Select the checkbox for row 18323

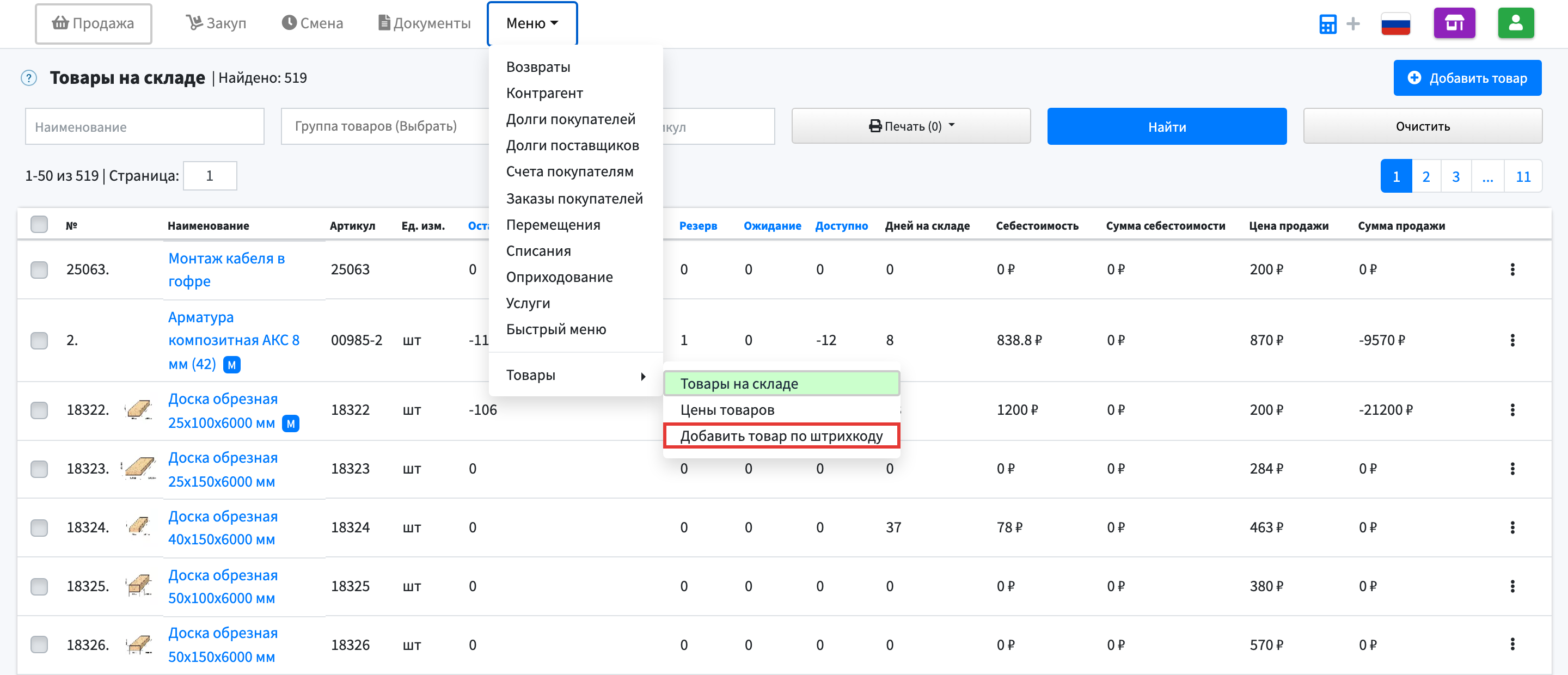coord(39,469)
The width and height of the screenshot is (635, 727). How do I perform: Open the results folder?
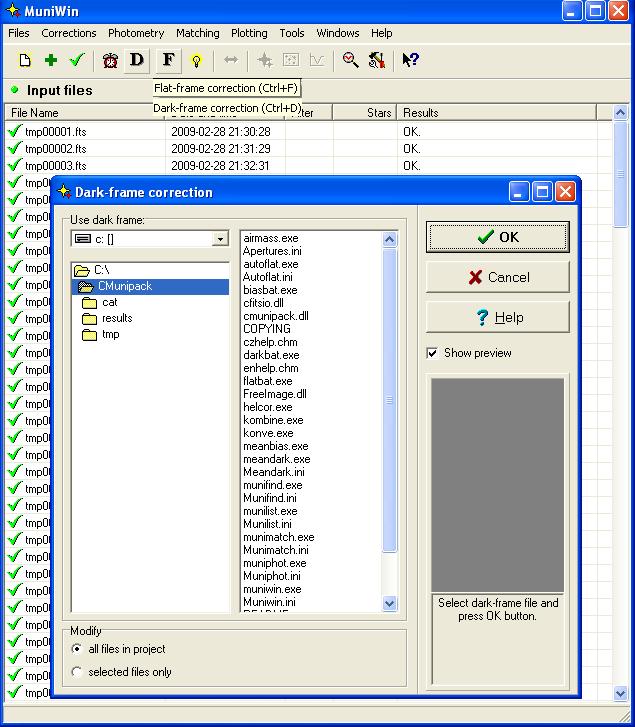pos(116,318)
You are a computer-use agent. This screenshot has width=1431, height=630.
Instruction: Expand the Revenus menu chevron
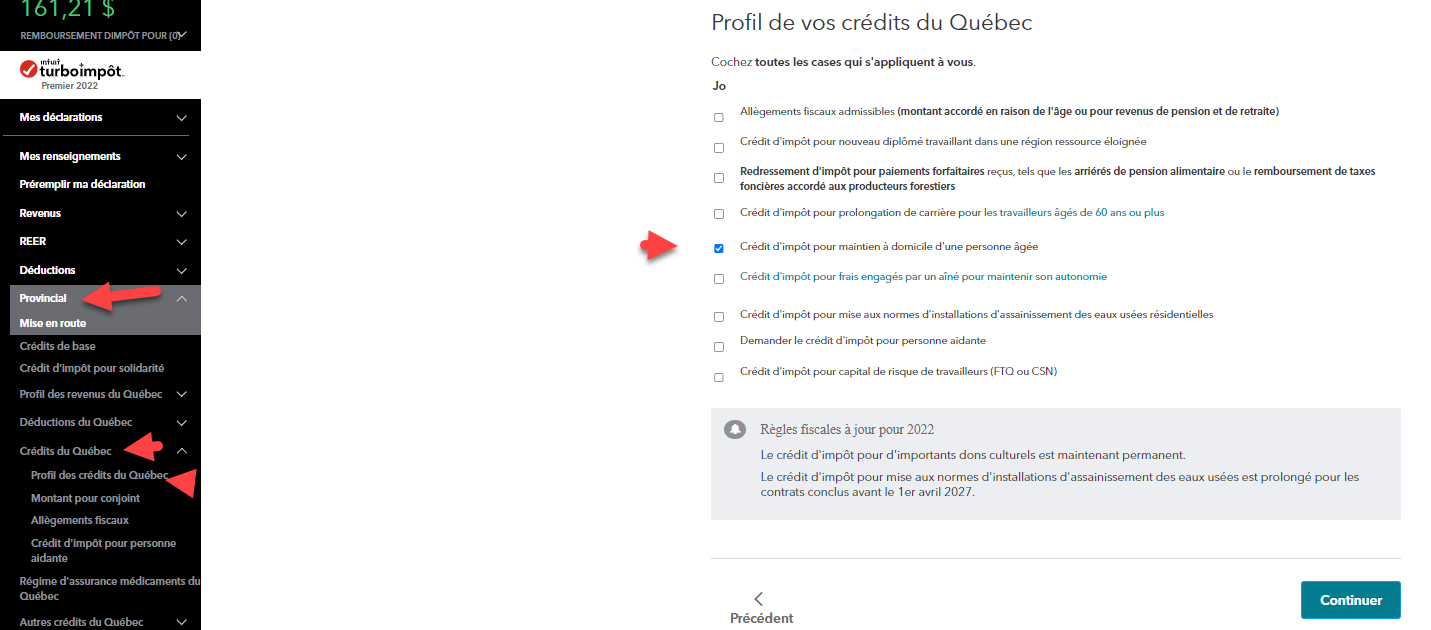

## Problem to solve
Rename every "screenshot" in the data above to "image" and write out the data again with everything else unchanged. Leave the pictures out.

## Exercise response
Select the checkbox for row 18323

coord(39,469)
The width and height of the image is (635, 727). How do I perform: Open the results folder?
pos(116,318)
You are a computer-use agent. This image has width=1431, height=630.
Instruction: Expand the Revenus menu chevron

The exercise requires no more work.